A driver with a blood-alcohol level of .235 broad-sided Gates’ van in Waukesha County, according to court records.

That other driver, Dean Reichert, pleaded no contest to operating while intoxicated causing injury, records show. Reichert could not be reached for comment.

If he could go back in time, Gates would make sure he had solid long-term disability insurance and more uninsured or underinsured motorist coverage on his car insurance, he said.

He also encourages his adult children to have enough life insurance; while he survived, so many crashes have a deadly ending.

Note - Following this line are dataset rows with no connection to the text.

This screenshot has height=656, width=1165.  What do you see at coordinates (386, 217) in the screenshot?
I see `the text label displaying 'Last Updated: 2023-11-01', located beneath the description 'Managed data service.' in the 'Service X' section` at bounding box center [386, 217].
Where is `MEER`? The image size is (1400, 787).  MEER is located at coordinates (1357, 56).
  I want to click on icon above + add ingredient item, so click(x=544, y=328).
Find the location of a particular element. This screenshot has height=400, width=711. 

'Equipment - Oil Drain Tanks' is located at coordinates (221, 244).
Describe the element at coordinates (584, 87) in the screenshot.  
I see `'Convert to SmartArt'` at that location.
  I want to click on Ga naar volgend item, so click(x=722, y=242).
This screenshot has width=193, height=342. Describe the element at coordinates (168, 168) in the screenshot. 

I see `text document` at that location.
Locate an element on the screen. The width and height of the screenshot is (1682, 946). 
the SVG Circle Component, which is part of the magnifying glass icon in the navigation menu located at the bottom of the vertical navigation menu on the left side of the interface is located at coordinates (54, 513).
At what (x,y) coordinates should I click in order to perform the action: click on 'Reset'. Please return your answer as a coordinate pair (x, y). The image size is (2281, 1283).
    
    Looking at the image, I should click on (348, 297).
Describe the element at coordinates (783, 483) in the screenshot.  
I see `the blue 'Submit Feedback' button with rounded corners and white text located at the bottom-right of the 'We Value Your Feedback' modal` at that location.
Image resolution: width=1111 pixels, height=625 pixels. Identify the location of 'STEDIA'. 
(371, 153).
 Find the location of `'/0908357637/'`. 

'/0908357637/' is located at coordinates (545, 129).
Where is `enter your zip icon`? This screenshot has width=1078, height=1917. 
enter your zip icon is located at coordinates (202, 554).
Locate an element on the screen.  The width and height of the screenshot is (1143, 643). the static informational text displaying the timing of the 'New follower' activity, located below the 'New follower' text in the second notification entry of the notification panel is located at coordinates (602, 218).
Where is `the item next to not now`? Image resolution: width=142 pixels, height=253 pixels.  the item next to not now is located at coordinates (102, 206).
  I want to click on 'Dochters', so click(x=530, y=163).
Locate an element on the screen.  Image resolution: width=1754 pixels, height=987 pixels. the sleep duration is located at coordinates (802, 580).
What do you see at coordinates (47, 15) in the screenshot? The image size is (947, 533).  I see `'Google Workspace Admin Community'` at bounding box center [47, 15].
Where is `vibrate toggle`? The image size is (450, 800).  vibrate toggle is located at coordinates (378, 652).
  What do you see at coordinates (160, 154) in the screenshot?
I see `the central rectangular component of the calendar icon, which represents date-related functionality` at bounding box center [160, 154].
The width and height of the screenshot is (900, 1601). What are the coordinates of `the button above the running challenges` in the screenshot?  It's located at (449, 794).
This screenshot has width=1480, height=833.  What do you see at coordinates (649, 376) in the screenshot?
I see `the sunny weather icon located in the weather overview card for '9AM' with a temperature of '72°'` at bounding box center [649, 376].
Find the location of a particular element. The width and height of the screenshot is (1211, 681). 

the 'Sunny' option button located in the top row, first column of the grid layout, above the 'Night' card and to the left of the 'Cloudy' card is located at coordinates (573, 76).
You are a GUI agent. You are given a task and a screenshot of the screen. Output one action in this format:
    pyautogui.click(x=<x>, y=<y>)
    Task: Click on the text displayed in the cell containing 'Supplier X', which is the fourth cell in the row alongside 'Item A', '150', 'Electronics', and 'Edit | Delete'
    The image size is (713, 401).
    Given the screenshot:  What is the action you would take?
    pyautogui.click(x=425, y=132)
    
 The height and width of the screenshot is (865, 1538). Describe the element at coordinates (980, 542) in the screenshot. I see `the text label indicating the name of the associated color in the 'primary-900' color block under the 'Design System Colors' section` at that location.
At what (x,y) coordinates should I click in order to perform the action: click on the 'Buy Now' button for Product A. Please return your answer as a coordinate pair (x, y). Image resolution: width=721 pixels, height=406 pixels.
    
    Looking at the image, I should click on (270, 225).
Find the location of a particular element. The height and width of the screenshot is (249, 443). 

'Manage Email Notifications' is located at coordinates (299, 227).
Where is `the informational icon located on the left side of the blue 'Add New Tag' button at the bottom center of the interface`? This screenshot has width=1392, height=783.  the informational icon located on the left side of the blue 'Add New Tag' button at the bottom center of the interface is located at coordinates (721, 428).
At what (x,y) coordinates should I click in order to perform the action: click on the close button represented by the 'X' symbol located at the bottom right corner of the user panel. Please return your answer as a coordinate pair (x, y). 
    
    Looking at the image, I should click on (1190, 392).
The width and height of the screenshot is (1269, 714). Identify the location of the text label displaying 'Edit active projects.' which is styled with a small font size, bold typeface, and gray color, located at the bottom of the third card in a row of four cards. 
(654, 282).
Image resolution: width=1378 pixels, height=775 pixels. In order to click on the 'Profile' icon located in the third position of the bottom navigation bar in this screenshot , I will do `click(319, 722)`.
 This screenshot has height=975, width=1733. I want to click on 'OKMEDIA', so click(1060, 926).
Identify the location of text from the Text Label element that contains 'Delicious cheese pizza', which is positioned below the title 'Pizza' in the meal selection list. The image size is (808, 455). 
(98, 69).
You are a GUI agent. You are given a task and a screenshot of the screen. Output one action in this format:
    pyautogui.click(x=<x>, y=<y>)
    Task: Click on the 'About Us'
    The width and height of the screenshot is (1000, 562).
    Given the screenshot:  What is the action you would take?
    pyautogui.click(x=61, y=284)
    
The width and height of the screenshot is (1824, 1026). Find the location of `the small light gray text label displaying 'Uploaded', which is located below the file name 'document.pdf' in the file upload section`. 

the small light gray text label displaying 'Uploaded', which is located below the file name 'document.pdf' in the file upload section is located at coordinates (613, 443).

Justin Lardinois, an agent at Pagel & Associates Insurance in Green Bay, recommends that parents follow the “DIME” plan for life insurance.

That’s a policy that would pay off debt, cover ten years of income, pay off a home mortgage, and fund children’s future education expenses, Lardinois said.

"I would generally recommend a term life policy… 20, 30 years, something that's going to secure that child's financial future for at least until they get through school,” Lardinois said.